ŠK Prameň Kováčová
- Full name: ŠK Prameň Kováčová
- Ground: Futbalový štadión ŠK Prameň Kováčová, Kováčová
- Capacity: 1,000
- Head coach: Lukáš Ríša
- League: Tipos 3. Liga
- 2019–20: 6th/16

= ŠK Prameň Kováčová =

Slovak football club

ŠK Prameň Kováčová is a Slovak football team, based in the town of Kováčová. Currently sitting in the 4th division of Slovak football, it was considered flourishing while under Ján Volko.
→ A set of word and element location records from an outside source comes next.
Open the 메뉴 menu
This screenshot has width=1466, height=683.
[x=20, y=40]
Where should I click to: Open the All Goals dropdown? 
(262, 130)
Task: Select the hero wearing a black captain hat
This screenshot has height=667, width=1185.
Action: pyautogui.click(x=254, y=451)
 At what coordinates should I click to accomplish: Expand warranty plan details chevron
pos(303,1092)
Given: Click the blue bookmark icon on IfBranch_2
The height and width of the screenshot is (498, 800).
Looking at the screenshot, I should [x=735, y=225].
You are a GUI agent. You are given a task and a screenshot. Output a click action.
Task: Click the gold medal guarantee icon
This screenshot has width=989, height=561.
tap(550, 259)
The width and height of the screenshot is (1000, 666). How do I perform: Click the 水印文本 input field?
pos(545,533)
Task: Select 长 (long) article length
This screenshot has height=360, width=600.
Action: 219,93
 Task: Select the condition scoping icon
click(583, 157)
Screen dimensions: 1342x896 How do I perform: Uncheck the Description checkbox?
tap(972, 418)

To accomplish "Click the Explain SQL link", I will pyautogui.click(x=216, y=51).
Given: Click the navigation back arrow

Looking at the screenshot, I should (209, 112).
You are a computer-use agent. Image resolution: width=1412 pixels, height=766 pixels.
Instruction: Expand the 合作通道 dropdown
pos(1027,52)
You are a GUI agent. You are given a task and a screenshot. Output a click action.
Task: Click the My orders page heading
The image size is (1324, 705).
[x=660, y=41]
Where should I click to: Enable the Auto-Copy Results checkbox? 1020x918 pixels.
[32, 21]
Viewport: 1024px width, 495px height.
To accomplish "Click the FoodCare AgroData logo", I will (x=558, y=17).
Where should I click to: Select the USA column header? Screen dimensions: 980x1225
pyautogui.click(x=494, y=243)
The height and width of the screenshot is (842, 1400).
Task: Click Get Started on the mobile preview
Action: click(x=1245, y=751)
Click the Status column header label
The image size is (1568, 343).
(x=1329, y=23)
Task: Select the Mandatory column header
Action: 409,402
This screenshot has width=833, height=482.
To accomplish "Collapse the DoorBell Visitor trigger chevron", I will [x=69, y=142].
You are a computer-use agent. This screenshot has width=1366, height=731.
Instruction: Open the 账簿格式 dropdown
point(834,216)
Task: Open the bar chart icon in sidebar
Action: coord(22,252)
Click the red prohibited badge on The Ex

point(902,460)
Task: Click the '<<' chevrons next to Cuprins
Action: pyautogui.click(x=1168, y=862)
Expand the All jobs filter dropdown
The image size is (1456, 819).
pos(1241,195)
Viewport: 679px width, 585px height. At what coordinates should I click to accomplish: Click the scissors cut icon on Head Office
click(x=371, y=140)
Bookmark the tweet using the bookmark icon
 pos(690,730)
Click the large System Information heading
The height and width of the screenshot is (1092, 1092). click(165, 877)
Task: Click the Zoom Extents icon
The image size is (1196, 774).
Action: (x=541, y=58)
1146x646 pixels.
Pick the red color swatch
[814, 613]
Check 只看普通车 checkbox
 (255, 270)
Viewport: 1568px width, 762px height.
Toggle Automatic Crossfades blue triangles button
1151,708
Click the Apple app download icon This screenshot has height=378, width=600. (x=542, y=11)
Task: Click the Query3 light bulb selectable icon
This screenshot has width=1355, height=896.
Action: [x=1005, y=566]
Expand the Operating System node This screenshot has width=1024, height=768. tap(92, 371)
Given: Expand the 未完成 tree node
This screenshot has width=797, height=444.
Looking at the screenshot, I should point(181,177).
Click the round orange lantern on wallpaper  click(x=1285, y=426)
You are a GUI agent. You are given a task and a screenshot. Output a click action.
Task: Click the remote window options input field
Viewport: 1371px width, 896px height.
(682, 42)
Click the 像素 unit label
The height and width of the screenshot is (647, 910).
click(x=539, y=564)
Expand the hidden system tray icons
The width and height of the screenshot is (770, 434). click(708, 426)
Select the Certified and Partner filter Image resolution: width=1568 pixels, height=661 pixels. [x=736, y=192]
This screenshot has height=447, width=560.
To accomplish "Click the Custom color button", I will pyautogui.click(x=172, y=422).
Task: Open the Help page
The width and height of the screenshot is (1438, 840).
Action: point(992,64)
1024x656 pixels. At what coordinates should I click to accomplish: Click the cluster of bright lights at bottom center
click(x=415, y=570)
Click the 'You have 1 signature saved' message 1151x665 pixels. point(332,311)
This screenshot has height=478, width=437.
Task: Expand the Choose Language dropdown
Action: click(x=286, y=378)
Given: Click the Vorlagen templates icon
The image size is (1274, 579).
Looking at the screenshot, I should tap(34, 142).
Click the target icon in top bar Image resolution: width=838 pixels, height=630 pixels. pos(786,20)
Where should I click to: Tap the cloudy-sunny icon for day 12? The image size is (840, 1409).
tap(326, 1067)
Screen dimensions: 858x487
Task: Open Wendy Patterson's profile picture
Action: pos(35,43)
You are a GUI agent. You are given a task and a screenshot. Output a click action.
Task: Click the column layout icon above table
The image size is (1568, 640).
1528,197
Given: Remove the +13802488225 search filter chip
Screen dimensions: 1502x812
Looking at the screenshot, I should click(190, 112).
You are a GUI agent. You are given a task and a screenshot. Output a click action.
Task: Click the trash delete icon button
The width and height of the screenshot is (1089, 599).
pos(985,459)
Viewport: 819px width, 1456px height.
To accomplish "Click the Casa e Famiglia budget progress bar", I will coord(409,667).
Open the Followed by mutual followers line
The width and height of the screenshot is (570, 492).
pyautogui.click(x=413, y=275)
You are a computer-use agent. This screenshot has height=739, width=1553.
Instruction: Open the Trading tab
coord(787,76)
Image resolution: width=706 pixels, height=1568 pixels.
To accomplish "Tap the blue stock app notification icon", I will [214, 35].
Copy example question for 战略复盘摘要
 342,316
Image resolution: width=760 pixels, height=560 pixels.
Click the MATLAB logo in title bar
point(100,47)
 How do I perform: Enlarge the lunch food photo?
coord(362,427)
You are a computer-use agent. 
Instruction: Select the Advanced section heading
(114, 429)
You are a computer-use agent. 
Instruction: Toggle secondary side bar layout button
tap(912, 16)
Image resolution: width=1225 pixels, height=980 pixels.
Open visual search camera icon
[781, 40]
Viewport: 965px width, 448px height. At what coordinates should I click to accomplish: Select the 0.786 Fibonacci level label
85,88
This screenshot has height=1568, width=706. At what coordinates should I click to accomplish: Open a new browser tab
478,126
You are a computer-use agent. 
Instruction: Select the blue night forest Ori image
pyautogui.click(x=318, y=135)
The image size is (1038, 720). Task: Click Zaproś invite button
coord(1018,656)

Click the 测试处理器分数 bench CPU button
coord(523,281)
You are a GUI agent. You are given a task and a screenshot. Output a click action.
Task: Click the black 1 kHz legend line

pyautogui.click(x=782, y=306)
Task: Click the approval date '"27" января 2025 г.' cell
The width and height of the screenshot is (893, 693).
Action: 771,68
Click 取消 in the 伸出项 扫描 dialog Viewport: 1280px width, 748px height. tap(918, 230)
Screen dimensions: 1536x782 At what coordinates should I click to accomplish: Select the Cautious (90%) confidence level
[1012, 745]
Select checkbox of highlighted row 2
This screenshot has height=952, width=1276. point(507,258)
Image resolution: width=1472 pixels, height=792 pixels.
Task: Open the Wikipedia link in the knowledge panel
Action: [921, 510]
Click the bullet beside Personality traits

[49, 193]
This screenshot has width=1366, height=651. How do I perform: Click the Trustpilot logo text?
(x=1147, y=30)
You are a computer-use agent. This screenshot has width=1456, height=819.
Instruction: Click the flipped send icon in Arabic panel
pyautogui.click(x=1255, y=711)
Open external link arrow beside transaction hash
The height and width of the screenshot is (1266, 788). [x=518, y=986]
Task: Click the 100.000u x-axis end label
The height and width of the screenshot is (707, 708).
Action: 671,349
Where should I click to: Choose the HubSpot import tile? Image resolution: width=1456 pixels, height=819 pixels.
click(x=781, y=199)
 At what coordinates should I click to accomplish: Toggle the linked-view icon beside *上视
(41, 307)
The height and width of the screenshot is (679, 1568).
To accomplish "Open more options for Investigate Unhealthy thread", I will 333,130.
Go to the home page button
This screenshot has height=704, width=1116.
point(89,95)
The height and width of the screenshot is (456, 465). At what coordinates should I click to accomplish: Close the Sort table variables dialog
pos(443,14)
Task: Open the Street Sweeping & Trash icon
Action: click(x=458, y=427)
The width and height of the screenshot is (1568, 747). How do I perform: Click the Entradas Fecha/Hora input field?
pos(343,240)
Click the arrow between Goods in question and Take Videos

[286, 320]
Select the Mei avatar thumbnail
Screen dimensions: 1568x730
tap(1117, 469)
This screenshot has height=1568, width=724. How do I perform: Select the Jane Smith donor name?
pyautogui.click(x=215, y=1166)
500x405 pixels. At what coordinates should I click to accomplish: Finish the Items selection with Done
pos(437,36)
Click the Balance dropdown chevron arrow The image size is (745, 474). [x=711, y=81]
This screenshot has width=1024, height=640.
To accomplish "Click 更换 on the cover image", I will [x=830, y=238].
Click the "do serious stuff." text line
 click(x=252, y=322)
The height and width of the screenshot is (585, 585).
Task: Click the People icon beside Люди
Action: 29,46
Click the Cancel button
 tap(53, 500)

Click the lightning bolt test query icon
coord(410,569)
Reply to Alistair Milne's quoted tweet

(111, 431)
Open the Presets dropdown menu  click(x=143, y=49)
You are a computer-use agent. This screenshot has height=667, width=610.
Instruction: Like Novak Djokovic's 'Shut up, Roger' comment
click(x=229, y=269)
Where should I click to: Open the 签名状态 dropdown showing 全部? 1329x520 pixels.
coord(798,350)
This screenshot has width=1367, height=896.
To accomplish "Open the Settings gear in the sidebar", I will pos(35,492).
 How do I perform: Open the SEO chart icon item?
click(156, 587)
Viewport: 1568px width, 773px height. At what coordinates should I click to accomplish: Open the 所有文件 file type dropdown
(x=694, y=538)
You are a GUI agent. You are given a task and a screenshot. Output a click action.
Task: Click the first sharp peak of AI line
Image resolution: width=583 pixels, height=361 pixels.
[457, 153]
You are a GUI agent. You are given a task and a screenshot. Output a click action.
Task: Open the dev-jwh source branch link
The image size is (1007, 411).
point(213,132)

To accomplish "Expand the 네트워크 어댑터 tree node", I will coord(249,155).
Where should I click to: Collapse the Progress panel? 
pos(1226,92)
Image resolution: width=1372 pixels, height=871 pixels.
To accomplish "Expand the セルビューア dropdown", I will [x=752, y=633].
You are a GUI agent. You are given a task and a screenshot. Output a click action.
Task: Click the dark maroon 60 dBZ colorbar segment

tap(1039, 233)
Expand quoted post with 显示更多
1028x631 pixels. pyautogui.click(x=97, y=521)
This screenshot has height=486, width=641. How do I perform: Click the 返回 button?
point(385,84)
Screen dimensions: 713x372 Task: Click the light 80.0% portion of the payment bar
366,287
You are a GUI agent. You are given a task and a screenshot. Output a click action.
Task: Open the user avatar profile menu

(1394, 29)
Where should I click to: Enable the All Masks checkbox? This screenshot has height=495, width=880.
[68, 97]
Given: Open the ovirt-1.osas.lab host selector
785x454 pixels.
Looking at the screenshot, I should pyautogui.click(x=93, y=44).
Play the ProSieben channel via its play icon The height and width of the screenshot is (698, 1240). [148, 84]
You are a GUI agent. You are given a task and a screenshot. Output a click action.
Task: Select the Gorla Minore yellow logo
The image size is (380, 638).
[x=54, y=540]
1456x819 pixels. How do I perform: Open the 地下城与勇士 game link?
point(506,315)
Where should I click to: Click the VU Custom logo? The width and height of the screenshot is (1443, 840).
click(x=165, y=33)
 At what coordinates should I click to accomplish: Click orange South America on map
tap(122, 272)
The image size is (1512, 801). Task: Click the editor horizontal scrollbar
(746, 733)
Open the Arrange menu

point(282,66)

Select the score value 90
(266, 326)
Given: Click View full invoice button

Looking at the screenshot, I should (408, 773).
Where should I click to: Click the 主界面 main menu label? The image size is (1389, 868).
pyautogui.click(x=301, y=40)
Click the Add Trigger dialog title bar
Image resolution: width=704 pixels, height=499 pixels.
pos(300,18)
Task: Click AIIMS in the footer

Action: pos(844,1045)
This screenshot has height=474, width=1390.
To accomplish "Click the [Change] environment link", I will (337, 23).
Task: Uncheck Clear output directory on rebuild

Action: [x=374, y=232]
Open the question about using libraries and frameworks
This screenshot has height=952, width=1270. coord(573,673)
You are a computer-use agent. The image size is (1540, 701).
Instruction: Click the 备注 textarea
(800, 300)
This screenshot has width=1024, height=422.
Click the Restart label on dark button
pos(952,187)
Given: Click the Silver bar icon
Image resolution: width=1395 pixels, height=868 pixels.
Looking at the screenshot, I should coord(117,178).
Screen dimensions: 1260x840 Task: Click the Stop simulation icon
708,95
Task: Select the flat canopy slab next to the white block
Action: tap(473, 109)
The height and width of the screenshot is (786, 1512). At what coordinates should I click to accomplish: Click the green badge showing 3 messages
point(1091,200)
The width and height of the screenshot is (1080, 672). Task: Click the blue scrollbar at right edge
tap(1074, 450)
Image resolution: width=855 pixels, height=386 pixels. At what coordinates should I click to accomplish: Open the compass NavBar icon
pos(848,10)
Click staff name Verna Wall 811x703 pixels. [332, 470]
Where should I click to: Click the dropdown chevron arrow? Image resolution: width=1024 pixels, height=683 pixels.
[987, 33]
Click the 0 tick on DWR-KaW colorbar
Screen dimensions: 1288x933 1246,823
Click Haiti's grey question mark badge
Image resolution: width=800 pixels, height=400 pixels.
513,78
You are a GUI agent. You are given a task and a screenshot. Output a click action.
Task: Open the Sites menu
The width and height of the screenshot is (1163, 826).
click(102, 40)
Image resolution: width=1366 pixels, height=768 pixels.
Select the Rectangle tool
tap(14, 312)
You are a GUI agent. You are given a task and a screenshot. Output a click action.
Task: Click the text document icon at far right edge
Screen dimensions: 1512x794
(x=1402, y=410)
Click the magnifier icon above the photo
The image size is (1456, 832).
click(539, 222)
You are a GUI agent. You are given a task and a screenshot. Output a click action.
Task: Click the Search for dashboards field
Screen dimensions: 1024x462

ŠK Prameň Kováčová's youth team, coached by Kristián Drahoň, gained promotion to the Slovak second league in the 2019–2020 season. Players in the squad included Tomáš Kováč, Richard Piršč, Michal Holčík, and Michal Novikmec.

==Current squad==
As of 30 September 2020

| No. | Pos. | Nation | Player |
|---|---|---|---|
| 7 | FW | SVK | Erik Hric |
| 10 | MF | SVK | Nicolas Mejri |

| No. | Pos. | Nation | Player |
|---|---|---|---|
| 19 | MF | SVK | Viktor Mojžiš |

==Colours==
The club colours are yellow and blue. A famous original slogan of the tram was ”Yellow, blue are our colors, we will defeat the opponent and victory is ours.”